Gli imputati presentavano istanza di ricusazione del tribunale, ravvisando nell'ordinanza applicativa della misura cautelare un'anticipazione del giudizio di merito.
L'istanza di ricusazione è stata dichiarata inammissibile con l'ordinanza in epigrafe e avverso la medesima ricorre il solo ZI AU, assumendo che la situazione venutasi a creare a seguito della concessione del termine a difesa e l'adozione della misura cautelare non è dissimile da quella del giudice del dibattimento che prima della decisione definitiva emetta un provvedimento restrittivo nei confronti dell'imputato.
La tesi assunta in ricorso è manifestamente infondata. Ed infatti, secondo il codice di rito, lo stesso giudice che ha proceduto alla convalida dell'arresto è automaticamente designato a svolgere il giudizio direttissimo.

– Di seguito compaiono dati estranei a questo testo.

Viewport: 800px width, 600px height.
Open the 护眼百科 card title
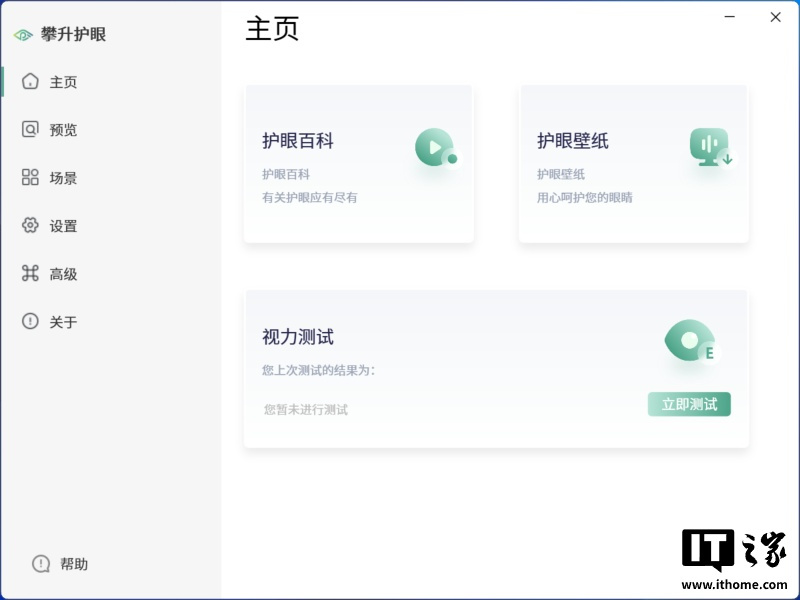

Prodromici allo svolgimento dello stesso rito speciale sono tutti quegli atti che lo stesso giudice deve compiere, i quali, proprio perché funzionale allo svolgimento di quel rito speciale, non costituiscono delle pronuncie autonome che possono determinare pregiudizio;
e così, come la convalida dell'arresto serve a verificare l'esistenza dei presupposti che legittimano il rito, la misura coercitiva, adottata a seguito della concessione del termine a difesa, mira ad assicurare il futuro svolgimento di tale processo, davanti allo stesso giudice, senza che si crei nuovo "allarme sociale" con la liberazione dell'imputato.
P.Q.M.
dichiara inammissibile il ricorso e condanna il ricorrente al pagamento delle spese processuali e della somma di L. 500.000 in favore della Cassa delle ammende.
Così deciso in Roma, il 2 luglio 1998.